--- Records for this exercise ---

###

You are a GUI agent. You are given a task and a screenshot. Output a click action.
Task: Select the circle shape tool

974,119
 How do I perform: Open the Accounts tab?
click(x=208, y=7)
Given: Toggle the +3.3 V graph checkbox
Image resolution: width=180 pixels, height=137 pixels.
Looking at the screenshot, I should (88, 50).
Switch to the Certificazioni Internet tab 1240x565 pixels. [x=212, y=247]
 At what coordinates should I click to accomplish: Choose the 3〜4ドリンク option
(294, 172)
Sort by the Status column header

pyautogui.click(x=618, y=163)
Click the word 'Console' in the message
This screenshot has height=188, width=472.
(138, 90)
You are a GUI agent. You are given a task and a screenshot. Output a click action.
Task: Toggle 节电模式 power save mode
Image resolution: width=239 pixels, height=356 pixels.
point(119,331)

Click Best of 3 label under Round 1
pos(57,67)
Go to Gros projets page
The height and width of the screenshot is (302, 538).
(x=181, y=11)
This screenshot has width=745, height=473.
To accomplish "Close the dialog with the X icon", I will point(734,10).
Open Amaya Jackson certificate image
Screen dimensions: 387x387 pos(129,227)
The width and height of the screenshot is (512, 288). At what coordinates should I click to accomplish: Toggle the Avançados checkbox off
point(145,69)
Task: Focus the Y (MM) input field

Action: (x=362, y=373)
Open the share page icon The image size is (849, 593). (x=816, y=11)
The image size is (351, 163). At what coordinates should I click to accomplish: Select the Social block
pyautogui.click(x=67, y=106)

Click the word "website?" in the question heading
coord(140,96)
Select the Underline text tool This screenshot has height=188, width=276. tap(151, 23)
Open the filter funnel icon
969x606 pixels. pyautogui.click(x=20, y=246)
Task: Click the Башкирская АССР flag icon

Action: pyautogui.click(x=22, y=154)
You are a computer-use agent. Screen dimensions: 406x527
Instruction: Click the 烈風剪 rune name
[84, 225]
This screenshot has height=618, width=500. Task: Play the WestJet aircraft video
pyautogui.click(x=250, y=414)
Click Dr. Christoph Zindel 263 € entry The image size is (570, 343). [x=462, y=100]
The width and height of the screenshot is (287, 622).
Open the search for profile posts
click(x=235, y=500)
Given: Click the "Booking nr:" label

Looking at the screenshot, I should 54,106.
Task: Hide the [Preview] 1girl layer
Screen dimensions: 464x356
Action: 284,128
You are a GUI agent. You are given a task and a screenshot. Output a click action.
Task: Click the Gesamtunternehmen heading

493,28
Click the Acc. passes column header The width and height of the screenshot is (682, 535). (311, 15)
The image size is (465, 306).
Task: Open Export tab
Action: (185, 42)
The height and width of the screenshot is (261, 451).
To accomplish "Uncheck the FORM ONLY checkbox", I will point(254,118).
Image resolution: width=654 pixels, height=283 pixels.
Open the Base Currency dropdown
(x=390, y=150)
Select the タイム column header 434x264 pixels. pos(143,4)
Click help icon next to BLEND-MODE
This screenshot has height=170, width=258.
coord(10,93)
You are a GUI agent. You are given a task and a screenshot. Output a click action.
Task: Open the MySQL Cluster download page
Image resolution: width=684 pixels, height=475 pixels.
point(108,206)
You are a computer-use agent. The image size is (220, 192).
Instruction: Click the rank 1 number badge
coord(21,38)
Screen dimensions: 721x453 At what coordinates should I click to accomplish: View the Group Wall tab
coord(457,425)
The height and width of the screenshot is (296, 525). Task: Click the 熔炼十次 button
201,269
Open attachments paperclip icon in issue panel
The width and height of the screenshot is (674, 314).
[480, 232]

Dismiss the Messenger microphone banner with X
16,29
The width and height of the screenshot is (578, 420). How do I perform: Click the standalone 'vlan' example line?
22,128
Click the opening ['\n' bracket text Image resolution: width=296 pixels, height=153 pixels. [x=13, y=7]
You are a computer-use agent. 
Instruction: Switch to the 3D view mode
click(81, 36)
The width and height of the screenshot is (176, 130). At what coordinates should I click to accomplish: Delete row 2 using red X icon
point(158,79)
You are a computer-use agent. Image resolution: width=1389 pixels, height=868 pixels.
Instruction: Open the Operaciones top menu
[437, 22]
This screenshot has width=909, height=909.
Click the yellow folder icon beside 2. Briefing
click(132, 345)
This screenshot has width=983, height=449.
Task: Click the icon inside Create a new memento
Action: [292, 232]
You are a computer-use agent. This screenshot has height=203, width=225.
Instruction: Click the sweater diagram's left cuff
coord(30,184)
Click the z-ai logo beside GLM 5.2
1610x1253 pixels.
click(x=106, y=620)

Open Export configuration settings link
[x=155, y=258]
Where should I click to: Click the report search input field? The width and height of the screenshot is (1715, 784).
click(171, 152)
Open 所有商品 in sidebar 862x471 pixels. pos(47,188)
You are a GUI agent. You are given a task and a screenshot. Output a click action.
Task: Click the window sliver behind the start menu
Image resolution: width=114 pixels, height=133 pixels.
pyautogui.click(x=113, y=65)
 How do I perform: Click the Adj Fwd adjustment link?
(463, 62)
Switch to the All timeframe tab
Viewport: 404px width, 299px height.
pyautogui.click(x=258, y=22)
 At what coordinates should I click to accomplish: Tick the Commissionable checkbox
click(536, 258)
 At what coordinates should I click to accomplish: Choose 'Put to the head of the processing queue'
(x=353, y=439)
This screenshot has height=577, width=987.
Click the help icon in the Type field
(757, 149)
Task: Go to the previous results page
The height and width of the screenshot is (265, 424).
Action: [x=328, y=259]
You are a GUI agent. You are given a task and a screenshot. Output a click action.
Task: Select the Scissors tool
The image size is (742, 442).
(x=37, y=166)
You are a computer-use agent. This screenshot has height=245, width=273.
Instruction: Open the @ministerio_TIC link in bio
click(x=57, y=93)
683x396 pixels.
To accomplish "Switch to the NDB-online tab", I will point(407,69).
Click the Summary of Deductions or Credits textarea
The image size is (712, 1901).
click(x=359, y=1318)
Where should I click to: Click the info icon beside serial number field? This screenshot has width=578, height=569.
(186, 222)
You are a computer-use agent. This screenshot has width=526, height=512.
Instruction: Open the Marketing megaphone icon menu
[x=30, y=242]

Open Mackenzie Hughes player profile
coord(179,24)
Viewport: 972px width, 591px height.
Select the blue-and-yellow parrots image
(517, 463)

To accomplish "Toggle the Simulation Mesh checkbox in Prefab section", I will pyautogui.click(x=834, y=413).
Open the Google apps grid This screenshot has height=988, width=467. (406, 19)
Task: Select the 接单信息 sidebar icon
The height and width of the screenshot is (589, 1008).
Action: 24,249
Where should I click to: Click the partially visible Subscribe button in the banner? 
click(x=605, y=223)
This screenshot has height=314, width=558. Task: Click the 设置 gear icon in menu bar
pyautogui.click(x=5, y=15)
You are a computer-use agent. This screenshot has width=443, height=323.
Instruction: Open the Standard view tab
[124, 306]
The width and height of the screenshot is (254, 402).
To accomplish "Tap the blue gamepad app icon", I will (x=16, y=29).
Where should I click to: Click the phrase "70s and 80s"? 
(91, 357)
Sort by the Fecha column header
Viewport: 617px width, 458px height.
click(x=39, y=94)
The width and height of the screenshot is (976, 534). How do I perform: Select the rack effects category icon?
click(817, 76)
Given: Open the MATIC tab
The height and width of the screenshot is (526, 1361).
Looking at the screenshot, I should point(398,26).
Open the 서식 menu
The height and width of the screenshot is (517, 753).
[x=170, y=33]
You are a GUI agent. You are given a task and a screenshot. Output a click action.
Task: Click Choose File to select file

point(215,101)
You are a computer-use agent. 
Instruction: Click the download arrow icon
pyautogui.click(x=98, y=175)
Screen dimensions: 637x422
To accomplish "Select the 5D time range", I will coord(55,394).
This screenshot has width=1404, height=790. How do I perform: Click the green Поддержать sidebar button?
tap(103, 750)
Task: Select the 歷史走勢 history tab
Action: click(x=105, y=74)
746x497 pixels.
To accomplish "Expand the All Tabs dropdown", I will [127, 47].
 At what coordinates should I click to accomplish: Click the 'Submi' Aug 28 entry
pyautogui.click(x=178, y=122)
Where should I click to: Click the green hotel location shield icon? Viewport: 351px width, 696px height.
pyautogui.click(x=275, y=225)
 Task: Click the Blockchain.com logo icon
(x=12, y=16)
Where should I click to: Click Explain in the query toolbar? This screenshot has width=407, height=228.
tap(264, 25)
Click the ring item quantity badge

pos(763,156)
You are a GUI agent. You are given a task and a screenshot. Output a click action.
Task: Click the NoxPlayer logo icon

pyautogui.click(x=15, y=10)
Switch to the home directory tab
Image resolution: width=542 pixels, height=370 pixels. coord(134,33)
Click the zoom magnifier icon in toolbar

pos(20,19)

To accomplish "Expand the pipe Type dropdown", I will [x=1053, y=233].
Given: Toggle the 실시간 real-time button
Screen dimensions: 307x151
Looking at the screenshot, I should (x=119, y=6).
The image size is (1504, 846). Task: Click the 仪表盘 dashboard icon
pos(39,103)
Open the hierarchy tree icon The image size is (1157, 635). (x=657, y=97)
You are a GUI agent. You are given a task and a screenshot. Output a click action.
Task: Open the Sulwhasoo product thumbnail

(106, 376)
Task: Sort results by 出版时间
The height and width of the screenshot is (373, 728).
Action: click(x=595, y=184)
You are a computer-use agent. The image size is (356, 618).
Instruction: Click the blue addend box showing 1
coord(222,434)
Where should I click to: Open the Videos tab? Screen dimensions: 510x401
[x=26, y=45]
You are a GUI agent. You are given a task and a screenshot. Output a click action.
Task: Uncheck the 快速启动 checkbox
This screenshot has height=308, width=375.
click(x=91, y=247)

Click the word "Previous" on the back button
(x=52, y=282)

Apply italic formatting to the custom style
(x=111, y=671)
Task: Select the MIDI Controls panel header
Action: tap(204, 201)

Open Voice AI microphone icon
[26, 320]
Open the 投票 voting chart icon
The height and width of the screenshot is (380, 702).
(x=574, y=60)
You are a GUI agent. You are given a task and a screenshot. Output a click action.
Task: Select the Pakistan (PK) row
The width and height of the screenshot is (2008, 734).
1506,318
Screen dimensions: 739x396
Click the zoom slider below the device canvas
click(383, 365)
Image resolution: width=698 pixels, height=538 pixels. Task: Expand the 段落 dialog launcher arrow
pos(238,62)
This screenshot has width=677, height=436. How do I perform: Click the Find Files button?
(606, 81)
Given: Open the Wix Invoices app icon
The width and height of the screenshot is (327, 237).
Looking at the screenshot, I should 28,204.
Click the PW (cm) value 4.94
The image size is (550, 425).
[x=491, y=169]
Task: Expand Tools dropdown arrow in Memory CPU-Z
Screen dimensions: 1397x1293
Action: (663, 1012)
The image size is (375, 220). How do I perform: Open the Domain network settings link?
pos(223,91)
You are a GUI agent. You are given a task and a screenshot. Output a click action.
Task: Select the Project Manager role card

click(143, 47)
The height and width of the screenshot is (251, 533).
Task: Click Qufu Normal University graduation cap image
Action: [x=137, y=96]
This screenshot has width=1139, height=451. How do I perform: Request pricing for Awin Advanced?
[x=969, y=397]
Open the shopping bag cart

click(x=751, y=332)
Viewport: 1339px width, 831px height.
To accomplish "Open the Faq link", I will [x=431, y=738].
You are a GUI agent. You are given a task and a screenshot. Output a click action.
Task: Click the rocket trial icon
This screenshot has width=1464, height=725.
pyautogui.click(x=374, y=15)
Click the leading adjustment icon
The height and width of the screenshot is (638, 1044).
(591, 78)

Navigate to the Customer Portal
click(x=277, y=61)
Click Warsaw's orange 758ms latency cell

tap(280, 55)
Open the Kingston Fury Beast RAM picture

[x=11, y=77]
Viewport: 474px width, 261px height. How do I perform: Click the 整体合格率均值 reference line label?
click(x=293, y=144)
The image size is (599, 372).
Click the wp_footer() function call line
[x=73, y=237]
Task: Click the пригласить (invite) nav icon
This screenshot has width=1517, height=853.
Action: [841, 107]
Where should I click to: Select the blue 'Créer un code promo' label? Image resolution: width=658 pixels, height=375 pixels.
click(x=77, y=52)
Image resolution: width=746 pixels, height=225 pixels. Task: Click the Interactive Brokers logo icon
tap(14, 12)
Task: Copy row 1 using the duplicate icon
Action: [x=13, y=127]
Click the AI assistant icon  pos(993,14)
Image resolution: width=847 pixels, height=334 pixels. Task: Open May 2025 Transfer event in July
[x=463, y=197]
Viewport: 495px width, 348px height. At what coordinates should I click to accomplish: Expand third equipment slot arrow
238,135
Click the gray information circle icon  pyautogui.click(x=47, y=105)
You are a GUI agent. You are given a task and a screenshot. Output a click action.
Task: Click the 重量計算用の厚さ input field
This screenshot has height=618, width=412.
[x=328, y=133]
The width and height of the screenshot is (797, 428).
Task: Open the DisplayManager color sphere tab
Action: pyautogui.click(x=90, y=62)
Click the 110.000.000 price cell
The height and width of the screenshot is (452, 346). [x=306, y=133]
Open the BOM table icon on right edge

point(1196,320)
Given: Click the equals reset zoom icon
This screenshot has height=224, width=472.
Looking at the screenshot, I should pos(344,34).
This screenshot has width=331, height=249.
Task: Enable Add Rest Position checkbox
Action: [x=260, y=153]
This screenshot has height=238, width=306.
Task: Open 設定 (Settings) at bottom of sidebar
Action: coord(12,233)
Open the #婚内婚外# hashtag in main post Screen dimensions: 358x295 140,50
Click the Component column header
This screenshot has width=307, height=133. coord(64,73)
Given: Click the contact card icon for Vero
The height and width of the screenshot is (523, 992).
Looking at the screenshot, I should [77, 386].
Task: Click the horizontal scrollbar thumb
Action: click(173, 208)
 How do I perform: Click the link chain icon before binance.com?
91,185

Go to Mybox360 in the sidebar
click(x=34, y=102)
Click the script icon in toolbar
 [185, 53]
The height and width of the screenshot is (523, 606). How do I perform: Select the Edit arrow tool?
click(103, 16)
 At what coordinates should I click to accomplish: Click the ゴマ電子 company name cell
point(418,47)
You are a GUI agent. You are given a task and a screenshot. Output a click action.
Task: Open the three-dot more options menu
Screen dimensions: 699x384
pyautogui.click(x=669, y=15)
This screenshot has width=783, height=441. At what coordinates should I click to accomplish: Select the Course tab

###

Display each line of the data where "page" occurs.

--- Reply ---
Go to Gros projets page
Open the share page icon The image size is (849, 593). (x=816, y=11)
Task: Open the MySQL Cluster download page
Task: Go to the previous results page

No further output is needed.